Scripts under /etc/init.d
are associated with sysvinit, a venerable and unfortunately fairly broken approach to UNIX service management. See, processes under UNIX form a tree: every process has a parent, the process that started it. The parent has a lot of control over its children and importantly is notified when a child process dies. It's practically trivial to keep a process running or shut it down if you're its parent.
And there's the problem: a sysvinit service script starts a service and then exits, leaving the service running. The service's parent process is gone, which makes it difficult to locate and track the service - when a sysvinit script is asked to stop a service, it needs to figure out which process should be stopped, using unreliable information.
Under correct service management approaches, as used in runit and daemontools, services are run by supervising processes, which stick around after launching the service. Since the service is a child process, the supervisor process knows if it's running, if it's crashed, and where to find it to send it signals.
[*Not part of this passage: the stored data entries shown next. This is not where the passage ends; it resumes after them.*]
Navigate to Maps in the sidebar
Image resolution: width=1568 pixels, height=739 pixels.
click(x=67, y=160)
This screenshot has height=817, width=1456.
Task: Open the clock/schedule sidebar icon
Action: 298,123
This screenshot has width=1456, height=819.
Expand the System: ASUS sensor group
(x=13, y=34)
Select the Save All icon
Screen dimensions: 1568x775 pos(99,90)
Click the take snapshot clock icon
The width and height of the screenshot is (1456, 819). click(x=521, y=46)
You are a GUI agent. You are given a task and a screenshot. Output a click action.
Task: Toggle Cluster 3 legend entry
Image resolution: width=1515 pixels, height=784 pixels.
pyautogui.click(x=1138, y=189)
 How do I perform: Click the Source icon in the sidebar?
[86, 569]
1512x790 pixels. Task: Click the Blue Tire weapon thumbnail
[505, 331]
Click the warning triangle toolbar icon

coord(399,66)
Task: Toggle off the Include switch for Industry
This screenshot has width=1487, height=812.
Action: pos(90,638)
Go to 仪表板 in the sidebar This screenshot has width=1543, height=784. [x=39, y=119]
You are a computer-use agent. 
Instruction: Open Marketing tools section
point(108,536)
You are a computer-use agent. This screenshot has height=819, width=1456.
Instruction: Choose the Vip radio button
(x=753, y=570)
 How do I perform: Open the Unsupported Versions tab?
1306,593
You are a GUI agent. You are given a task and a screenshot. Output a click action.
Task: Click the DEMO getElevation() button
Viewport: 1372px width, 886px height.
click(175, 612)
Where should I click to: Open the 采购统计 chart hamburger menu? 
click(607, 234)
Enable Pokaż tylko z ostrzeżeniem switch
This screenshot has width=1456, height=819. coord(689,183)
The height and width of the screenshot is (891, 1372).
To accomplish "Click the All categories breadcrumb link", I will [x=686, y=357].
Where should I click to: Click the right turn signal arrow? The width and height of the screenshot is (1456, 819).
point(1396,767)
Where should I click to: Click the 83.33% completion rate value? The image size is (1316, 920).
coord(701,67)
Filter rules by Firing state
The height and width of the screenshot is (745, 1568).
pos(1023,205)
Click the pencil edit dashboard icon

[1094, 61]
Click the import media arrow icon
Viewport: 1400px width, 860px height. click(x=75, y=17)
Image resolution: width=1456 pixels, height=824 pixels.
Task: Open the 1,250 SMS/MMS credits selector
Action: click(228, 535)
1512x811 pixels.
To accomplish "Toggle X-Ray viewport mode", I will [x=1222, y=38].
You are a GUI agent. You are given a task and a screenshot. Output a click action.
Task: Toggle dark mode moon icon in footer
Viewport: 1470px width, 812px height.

So in a runit script, the correct thing to do is to run nginx itself, not an init.d script. This is easy enough to do. However, by default nginx daemonises itself, which means it deliberately "escapes" from its parent process and becomes very hard to keep track of. Fortunately that behaviour can be switched off, which is the purpose of the daemon off;
configuration option. A valid runit script for nginx therefore looks like this:
#!/bin/sh
exec /usr/sbin/nginx -g "daemon off;"
Short and sweet. runit can manage this arrangement very nicely - it'll keep nginx running, and you can control it with sv
. For example, sv hup nginx
tells nginx to reload its configuration. Of course, the PID will change if nginx crashes and is restarted, or if you deliberately ask it to restart with sv restart nginx
, but runit will handle that just fine.